Israel said on Saturday that an airstrike in Gaza had killed Izz al-Din al-Haddad, the head of Hamas’s military wing, whom it described as one of the principal architects of the October 7, 2023 attacks that triggered the war.
The Israeli military said al-Haddad was killed on Friday and had directed the planning and execution of the 2023 assault on southern Israel, in which around 1,200 people were killed and more than 250 taken hostage. Hamas confirmed his death.
Israel said al-Haddad had taken over as Hamas’s top military commander after the killing of his predecessor, Mohammed Sinwar. His death removes the most senior figure in the group’s armed wing, the Qassam Brigades.
Six other people were killed in the strike, including al-Haddad’s wife and daughter, according to the Israeli account. Casualty details from individual strikes in Gaza have frequently been disputed during the war.

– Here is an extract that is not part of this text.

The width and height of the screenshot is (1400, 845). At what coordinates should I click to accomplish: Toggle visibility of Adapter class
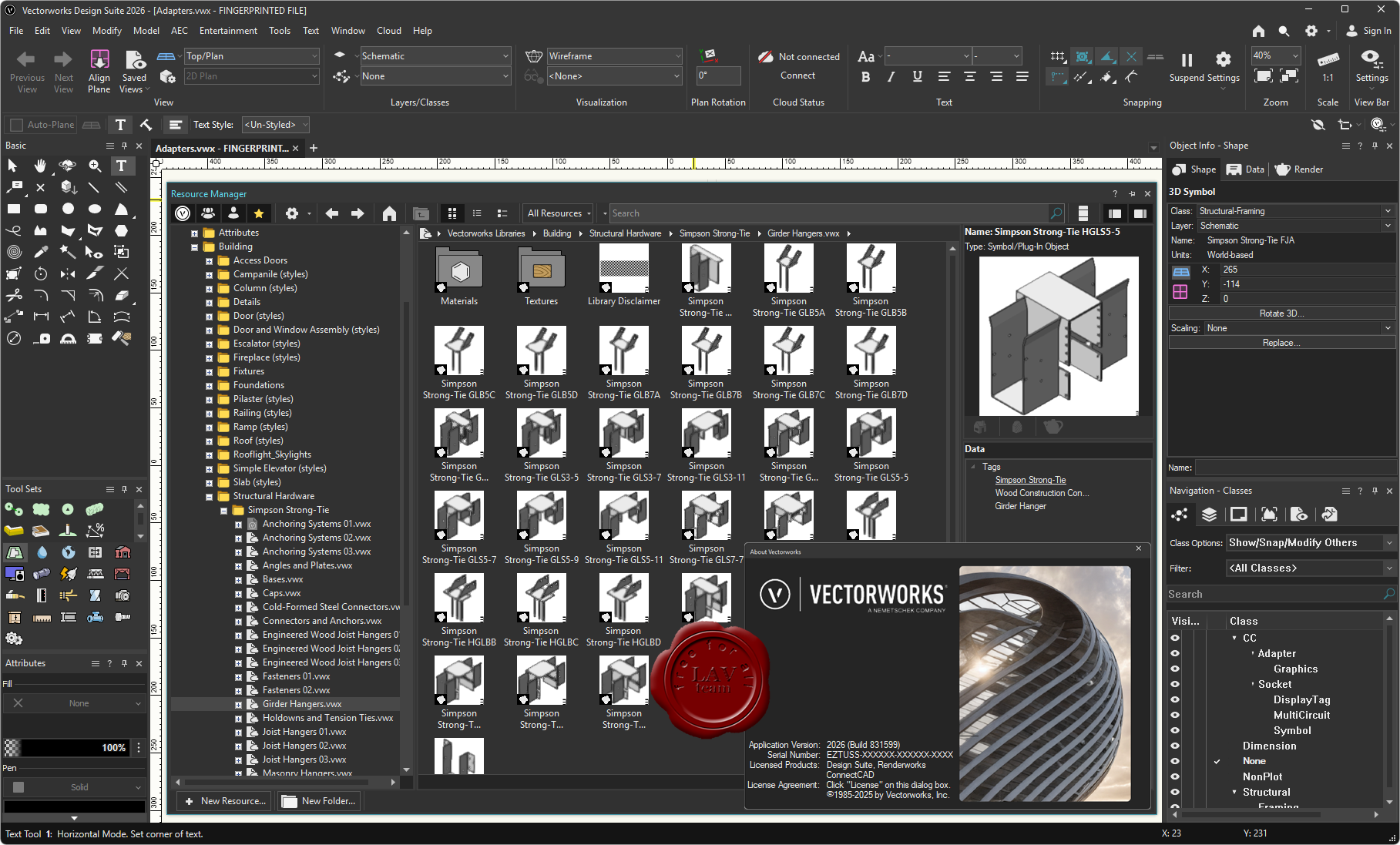click(x=1175, y=653)

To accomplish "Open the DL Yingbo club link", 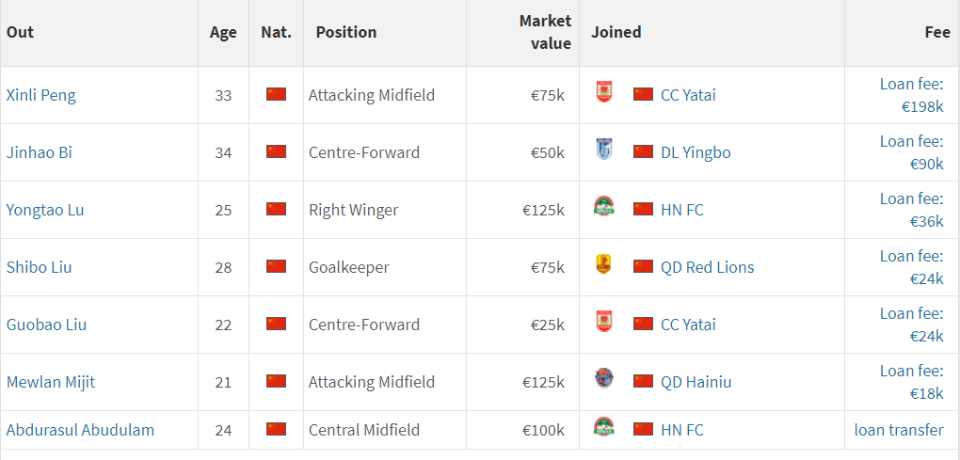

Al-Haddad joined Hamas around the time of its founding in the late 1980s and rose through the Qassam Brigades, Israeli officials said. He sat on the group’s military council, the senior body of commanders that planned the October 7 operation.
The killing of successive Hamas military leaders has been a central Israeli objective throughout the conflict, though it has not ended the fighting or secured the release of the remaining hostages.
The strike came as a separate, fragile ceasefire between Israel and Hezbollah in Lebanon was extended for a further 45 days, even as Israeli forces continued operations there. Gaza and Lebanon have remained the two principal fronts of a regional conflict now in its third year.